Stored data:

● ● ● ● ●

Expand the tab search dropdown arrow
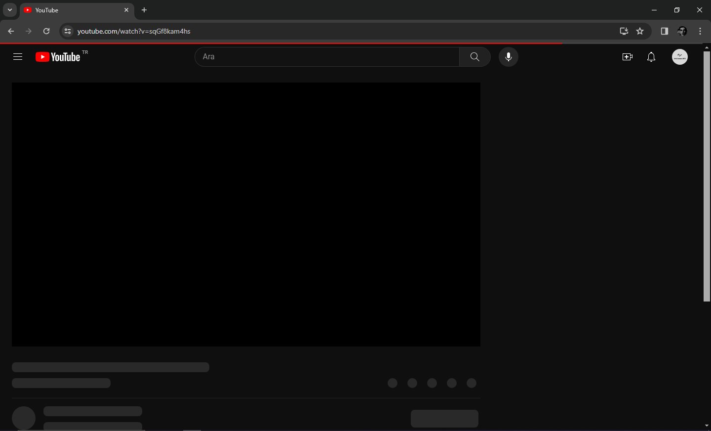 (x=10, y=10)
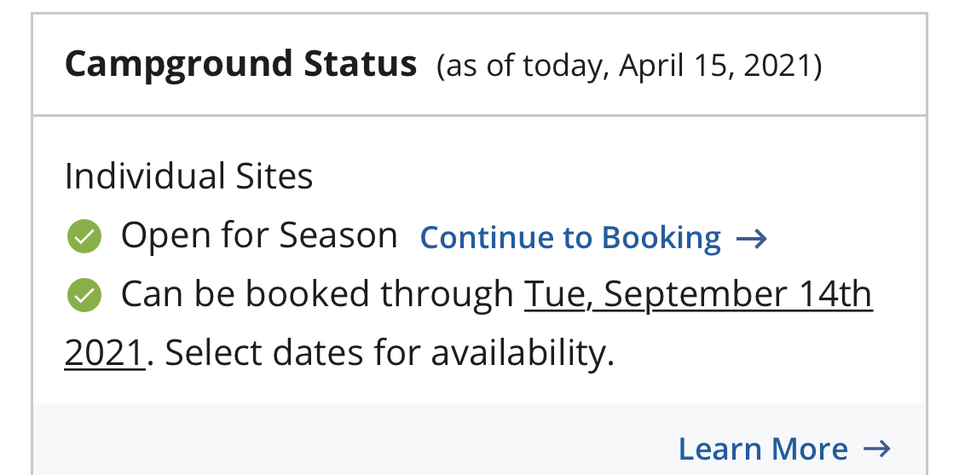Click the Individual Sites label

click(x=189, y=177)
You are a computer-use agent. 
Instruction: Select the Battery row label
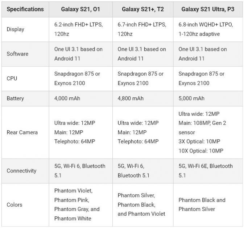(x=15, y=98)
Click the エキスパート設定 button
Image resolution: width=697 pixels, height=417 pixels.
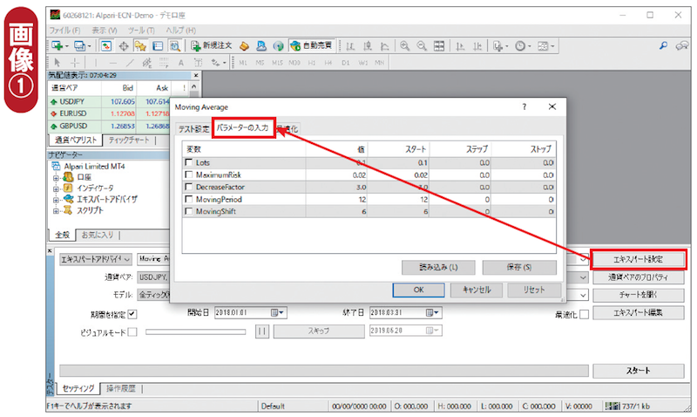tap(638, 259)
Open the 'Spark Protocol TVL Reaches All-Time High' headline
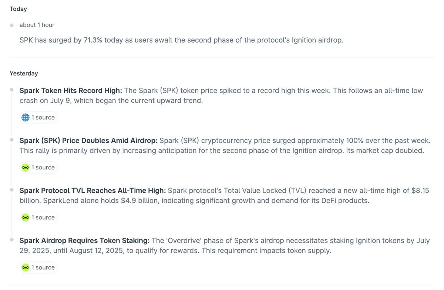444x290 pixels. point(93,190)
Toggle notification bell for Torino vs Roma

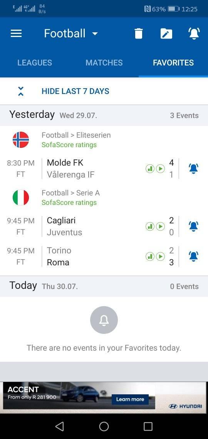pyautogui.click(x=193, y=256)
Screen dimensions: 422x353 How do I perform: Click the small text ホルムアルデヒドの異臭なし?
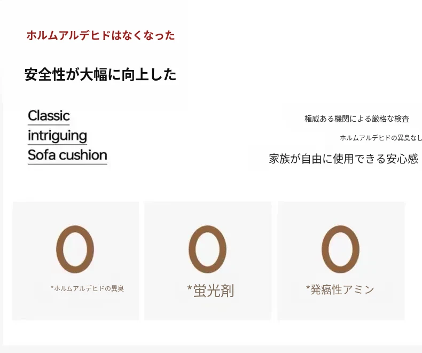point(381,138)
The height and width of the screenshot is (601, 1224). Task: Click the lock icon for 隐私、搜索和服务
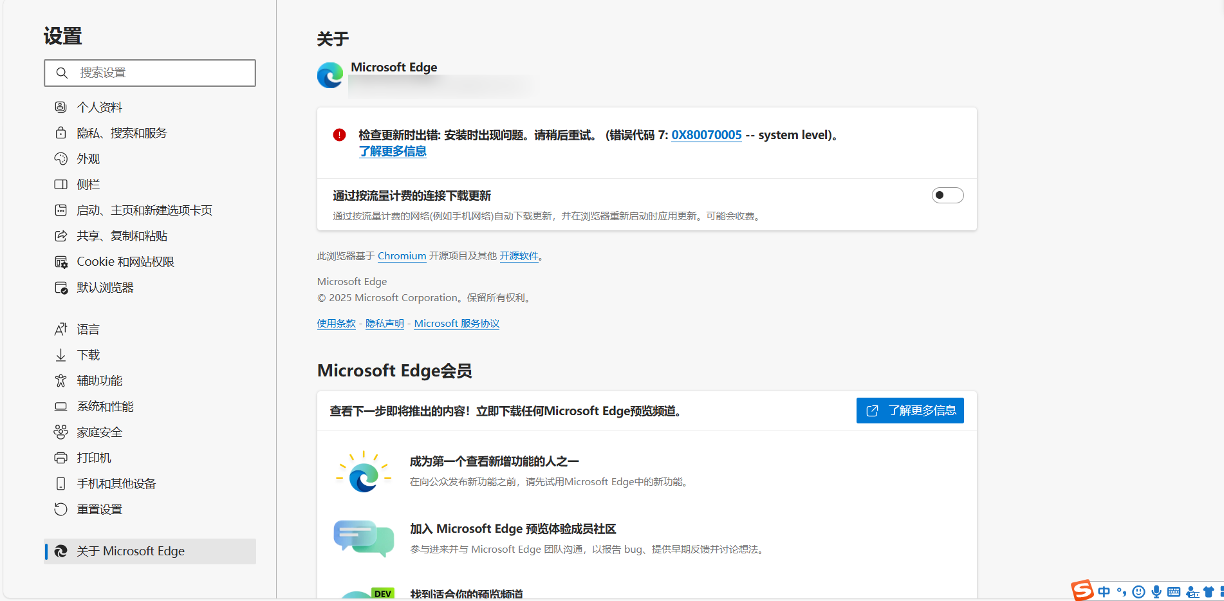60,133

● ● ● ● ●

What you need to do:
Transcribe all lines above exactly, skipping pictures.

Task answer:
Expand the tab search dropdown arrow
 (x=10, y=10)
Click the Individual Sites label

click(x=189, y=177)
You are a computer-use agent. 
Instruction: Select the Battery row label
(x=15, y=98)
Click the エキスパート設定 button
Image resolution: width=697 pixels, height=417 pixels.
tap(638, 259)
Open the 'Spark Protocol TVL Reaches All-Time High' headline
444x290 pixels. point(93,190)
Toggle notification bell for Torino vs Roma

pyautogui.click(x=193, y=256)
Screen dimensions: 422x353 How do I perform: Click the small text ホルムアルデヒドの異臭なし?
point(381,138)
The height and width of the screenshot is (601, 1224). Task: Click the lock icon for 隐私、搜索和服务
60,133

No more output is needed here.